Corporate and Regulatory Issues for Foreign Shareholders in Russia: Key Issues to Consider in 2024

Corporate and Regulatory Issues for Foreign Shareholders in Russia: Key Issues to Consider in 2024

21 February 2024

Dear Ladies and Gentlemen,

Special economic measures introduced in 2022 due to “unfriendly” actions of certain foreign states against the Russian Federation have been subject to development and clarification during 2023. We have already highlighted some key aspects of 2023 countersanctions regulation in another newsletter, and here we would like to pay more attention to the corporate and some other regulatory issues.

1. Corporate transactions approval procedure

As a reminder, the transactions aimed directly or indirectly at disposal of shares/participatory interests in Russian companies, entered into with persons of “unfriendly” foreign states, as well as payments in favor of “unfriendly” participants/shareholders in case of charter capital decrease or liquidation of a Russian company without using a type ‘C’ account (provided that the payment exceeds RUB 10 mln threshold per month) require clearance in accordance with several countersanctions decrees of the Russian President.

However, before an application for granting permission for a transaction/operation is passed to the Sub-Commission of the Government Commission for Control over Foreign Investments (the “Sub-Commission”), it must first receive the support of the “industry-specific” federal executive authority in charge of the area of the target activity (the list is limited to eleven ministries) and the Ministry of Finance.

The procedure for obtaining approvals from the Sub-Commission has become clearer: the consideration process has become more transparent, and approval criteria have been established that must be met in order to obtain a positive decision. The most crucial and ordinary criteria are obligation to transfer to the federal budget a contribution in amount equal to at least 15% of the market value of the respective assets, as well as payments under the transactions (operations) to foreign accounts (regardless of the account currency) in installments. Please note that the final schedule of payments is established by the Sub-Commission, taking into account the position of the Bank of Russia.

2. Liability for non-compliance

As of now, there is no specific liability for conducting transactions/operations in breach of the procedure stipulated by the counter-sanctions decrees (the relevant draft law of the Ministry of Finance introducing special administrative liability has not yet been adopted).

However, execution of transactions/operations without the Sub-Commission approval may entail the following consequences:

  • {{(A)}} Transaction/operation may be held null and void and formally result in mutual restitution under the general civil law provisions (the prosecutors were given the powers to initiate and participate in relevant judicial proceedings);

  • {{(B)}} Deprivation of direct participants/shareholders of Russian companies from their voting rights;

  • {{(C)}} Refusal of Russian banks to conduct payments and refusal of registrars/notaries to register the transfer of title to the shares/participatory interests in Russian companies.

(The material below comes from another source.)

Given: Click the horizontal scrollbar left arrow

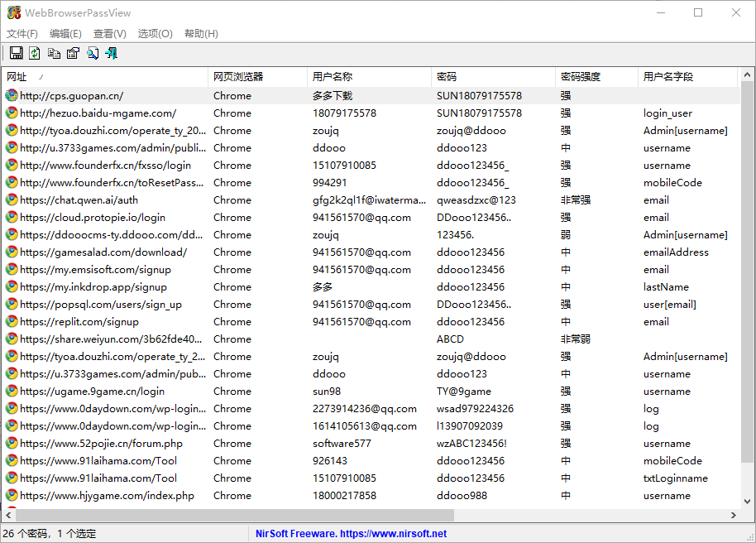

3. Interim administration and related risks

Decree No. 302 of the Russian President provided for introducing interim management in respect of Russian assets of “unfriendly” companies as a response to the deprivation of Russian persons of the title to the property in “unfriendly” countries, or to a threat to Russian security and defense capability.

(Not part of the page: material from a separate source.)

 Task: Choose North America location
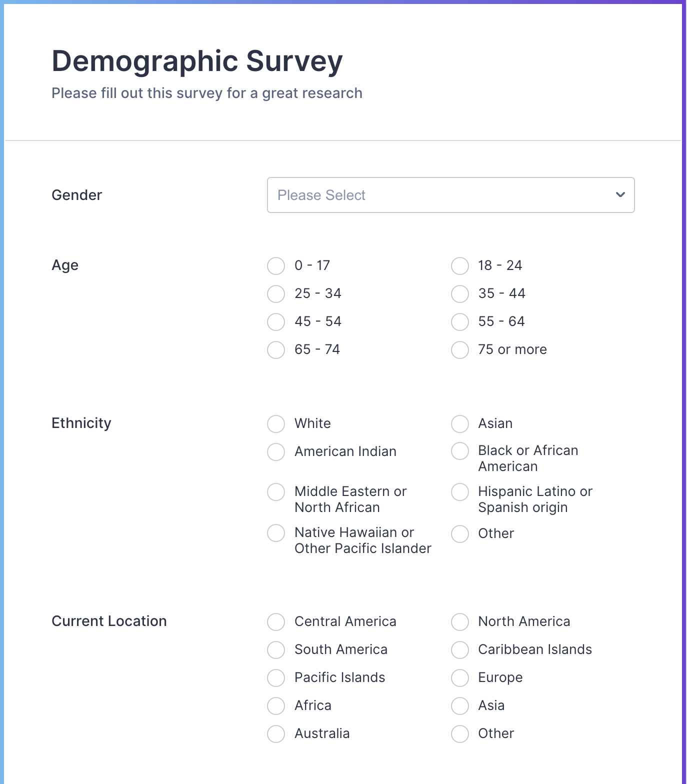[x=460, y=622]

The interim administration is carried out by Rosimushchestvo/Government of Moscow, that exercises the rights of the owner (except for disposal) and appoints new management bodies. In addition, the interim administration is introduced for an unlimited term and is terminated by a new order of the Russian President.

At present, interim administration is carried out in respect of several major companies significantly influencing the Russian economy in respective areas (Unipro, Fortum, Danone, Baltika (Carlsberg), etc.).

Introduction of the interim management mechanism and the possibility of it being applied to all foreign assets of “unfriendly” non-residents without any particular criteria creates significant additional risks affecting the activity of foreign companies in Russia.

4. Payment of dividends

Payment of dividends to foreign creditors in the amount exceeding RUB 10 mln per calendar month is also restricted. When considering the respective application for making such payment without using a type ‘C’ account, the Sub-Commission pays attention to the number of criteria, especially to the retrospective analysis of payments for the previous periods. In case the company never paid any dividends earlier and accumulated the significant amount of non-distributed moneys, the payment in question may be regarded as siphoning money out of Russia, thus reducing the chances of obtaining the Sub-Commission approval.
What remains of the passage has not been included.